>> start Passage to read

Critical fix: Add panic recovery and reduce batch size to prevent OOM

johnwarden · johnwarden · commit 457048e2de7b · 2025-10-11T12:40:23.000+02:00
Problem:
- Archive worker silently died after context timeout at 02:39 on 2025-10-11
- Batch size was increased to 100 stories (from original 10)
- Processing 100 stories with large datasets caused OOM
- No panic recovery meant workers could crash silently
- Worker stopped running for days, database grew unchecked

Root cause:
- Batch size of 100 stories × 10 parallel workers × large JSON = memory exhaustion
- Context deadline exceeded during JSON generation for large datasets
- No panic recovery meant any panic would kill the worker goroutine
- Worker died silently with no indication in logs

Fixes:
1. Reduced batch size from 100 back to 5 stories
   - Processes fewer stories per cycle but much safer
   - Prevents memory exhaustion
   - Each cycle completes faster, reducing timeout risk

2. Added panic recovery to archiveWorker
   - Logs panic details before exiting
   - Prevents silent failures

3. Added panic recovery to purgeWorker
   - Same protection for consistency

4. Added panic recovery to pool tasks
   - Prevents one story's panic from crashing entire batch
   - Failed stories logged and skipped, others continue

Expected behavior after fix:
- Archive worker processes 5 stories every 5 minutes (safer)
- If panic occurs, it's logged and visible
- Worker crashes are visible in logs
- Memory usage stays under control
diff --git a/archive.go b/archive.go
@@ -211,21 +211,30 @@ func (app app) processArchivingOperations(ctx context.Context) error {
 	for _, storyID := range storyIDs {
 		sid := storyID
 		pool.Submit(func() {
+			// Recover from panics in worker tasks
+			defer func() {
+				if r := recover(); r != nil {
+					archiveErrorsTotal.Inc()
+					logger.Error("Archive task panic", fmt.Errorf("panic in story %d: %v", sid, r), "storyID", sid)
+					results <- archiveResult{storyID: sid, err: fmt.Errorf("panic: %v", r)}
+				}
+			}()
+
 			// Check context
 			if err := timeoutCtx.Err(); err != nil {
 				archiveErrorsTotal.Inc()
 				results <- archiveResult{storyID: sid, err: errors.Wrap(err, "context cancelled")}
 				return
 			}
-			
+
 			// Get max score to decide whether to upload to S3
 			maxScore, err := app.ndb.getMaxScore(timeoutCtx, sid)
 			if err != nil {
 				archiveErrorsTotal.Inc()

>> end Passage to read

Objective
Pick up the commit adding panic recovery to the archive worker where it stops, and continue its archive.go diff.

>> start Given records

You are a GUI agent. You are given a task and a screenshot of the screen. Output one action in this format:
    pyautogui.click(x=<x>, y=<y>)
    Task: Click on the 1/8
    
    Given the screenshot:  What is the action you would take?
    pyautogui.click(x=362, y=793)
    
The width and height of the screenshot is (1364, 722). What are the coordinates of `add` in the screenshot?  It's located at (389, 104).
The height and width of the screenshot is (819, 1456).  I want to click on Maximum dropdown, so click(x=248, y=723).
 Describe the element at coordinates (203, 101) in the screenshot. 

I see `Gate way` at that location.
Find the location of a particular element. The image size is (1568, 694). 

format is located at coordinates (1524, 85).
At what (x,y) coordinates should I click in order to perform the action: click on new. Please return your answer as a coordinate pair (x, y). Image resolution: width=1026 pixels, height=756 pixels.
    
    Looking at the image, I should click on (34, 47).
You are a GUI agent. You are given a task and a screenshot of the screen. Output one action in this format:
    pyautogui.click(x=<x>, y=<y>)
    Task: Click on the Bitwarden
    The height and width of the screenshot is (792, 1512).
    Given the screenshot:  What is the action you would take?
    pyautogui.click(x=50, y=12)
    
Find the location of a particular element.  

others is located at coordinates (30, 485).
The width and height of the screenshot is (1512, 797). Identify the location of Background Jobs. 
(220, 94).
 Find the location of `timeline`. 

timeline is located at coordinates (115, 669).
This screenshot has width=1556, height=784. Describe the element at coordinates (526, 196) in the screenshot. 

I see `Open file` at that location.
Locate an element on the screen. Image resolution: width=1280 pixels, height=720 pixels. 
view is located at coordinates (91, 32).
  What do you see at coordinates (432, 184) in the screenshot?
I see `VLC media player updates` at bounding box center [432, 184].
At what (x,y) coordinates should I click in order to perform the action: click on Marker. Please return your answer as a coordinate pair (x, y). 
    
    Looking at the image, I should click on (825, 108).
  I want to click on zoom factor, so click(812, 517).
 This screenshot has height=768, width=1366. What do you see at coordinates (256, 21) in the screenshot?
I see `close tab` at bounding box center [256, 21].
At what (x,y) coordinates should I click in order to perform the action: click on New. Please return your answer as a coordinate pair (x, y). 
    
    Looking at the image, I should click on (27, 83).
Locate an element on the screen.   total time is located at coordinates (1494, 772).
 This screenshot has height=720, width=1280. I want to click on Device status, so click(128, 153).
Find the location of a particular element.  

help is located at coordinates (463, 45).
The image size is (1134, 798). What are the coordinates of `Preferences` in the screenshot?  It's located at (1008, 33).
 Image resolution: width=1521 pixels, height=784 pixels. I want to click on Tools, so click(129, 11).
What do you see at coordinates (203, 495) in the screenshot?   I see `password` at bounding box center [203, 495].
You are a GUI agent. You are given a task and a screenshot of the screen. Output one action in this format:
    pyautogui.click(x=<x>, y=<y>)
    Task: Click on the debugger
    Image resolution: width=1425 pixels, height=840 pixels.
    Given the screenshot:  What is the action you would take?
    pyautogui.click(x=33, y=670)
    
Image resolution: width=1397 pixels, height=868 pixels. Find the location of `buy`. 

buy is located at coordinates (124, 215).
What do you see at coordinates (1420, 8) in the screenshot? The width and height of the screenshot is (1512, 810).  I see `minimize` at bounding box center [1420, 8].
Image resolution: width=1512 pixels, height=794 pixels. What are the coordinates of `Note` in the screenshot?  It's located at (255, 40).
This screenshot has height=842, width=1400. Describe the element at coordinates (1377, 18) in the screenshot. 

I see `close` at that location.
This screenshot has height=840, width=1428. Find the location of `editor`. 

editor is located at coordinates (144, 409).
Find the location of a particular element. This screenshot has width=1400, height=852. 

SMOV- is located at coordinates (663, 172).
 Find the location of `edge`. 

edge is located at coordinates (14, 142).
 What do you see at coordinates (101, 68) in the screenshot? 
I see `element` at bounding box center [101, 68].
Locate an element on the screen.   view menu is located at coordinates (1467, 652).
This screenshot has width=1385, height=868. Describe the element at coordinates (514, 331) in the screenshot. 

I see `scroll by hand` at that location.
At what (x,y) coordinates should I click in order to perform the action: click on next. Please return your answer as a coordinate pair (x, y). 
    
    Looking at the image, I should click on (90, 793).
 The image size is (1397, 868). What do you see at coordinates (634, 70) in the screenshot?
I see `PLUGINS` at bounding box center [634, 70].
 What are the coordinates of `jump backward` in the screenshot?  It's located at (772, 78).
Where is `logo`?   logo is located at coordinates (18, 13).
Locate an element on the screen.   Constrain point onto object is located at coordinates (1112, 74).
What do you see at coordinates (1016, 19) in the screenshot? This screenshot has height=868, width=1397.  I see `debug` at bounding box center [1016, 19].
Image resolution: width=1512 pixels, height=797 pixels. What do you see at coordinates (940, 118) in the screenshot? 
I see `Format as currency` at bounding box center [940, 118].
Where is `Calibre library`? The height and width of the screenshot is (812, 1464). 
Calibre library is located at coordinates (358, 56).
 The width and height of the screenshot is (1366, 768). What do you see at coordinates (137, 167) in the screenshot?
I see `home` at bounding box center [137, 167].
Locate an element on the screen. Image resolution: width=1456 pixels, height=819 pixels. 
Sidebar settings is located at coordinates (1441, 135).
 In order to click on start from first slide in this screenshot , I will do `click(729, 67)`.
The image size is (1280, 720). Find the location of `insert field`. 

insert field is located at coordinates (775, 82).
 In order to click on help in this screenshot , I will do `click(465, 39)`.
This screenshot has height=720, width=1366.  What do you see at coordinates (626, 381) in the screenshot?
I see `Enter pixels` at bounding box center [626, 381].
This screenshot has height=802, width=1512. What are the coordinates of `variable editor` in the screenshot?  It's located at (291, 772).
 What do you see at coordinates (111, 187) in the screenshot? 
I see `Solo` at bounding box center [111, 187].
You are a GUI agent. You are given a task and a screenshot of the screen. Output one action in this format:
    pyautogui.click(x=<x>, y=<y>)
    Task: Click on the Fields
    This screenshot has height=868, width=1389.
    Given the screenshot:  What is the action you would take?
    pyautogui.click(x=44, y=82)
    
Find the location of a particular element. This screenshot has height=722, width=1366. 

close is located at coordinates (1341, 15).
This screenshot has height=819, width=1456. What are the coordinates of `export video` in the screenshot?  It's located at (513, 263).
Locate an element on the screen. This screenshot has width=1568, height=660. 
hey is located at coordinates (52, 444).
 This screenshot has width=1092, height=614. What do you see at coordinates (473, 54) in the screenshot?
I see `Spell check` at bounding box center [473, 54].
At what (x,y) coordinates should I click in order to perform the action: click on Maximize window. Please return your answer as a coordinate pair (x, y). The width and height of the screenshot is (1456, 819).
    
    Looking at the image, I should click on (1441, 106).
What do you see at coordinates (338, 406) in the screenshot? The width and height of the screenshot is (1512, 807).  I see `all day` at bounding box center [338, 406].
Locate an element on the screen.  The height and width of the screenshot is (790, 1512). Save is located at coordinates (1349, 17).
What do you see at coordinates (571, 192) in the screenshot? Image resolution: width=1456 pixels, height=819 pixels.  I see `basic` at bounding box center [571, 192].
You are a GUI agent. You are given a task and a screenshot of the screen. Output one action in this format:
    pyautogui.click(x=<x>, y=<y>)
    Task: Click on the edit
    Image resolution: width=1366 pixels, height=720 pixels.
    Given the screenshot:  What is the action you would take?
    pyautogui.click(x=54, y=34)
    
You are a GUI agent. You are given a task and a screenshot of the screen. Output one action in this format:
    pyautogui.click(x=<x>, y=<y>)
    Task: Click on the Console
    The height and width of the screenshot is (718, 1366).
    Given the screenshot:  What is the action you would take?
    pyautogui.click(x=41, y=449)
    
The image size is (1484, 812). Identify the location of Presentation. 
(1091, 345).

>> end Given records

Expected output
 				results <- archiveResult{storyID: sid, err: errors.Wrap(err, "failed to get max score")}
 				return
 			}
-			
+
 			if maxScore > 2 {
 				// High-score story: upload to S3 for backup
 				logger.Debug("Archiving story to S3", "storyID", sid, "maxScore", maxScore)
@@ -260,6 +269,14 @@ func (app app) processArchivingOperations(ctx context.Context) error {
 func (app app) archiveWorker(ctx context.Context) {
 	logger := app.logger
 
+	// Recover from panics to prevent worker from dying
+	defer func() {
+		if r := recover(); r != nil {
+			logger.Error("Archive worker panic recovered", fmt.Errorf("panic: %v", r))
+			// Worker will exit but at least we'll know why
+		}
+	}()
+
 	logger.Info("Archive worker started")
 
 	// Calculate initial delay until next 1-minute mark + 30 seconds
@@ -316,6 +333,14 @@ func (app app) archiveWorker(ctx context.Context) {
 func (app app) purgeWorker(ctx context.Context) {
 	logger := app.logger
 
+	// Recover from panics to prevent worker from dying
+	defer func() {
+		if r := recover(); r != nil {
+			logger.Error("Purge worker panic recovered", fmt.Errorf("panic: %v", r))
+			// Worker will exit but at least we'll know why
+		}
+	}()
+
 	logger.Info("Purge worker started")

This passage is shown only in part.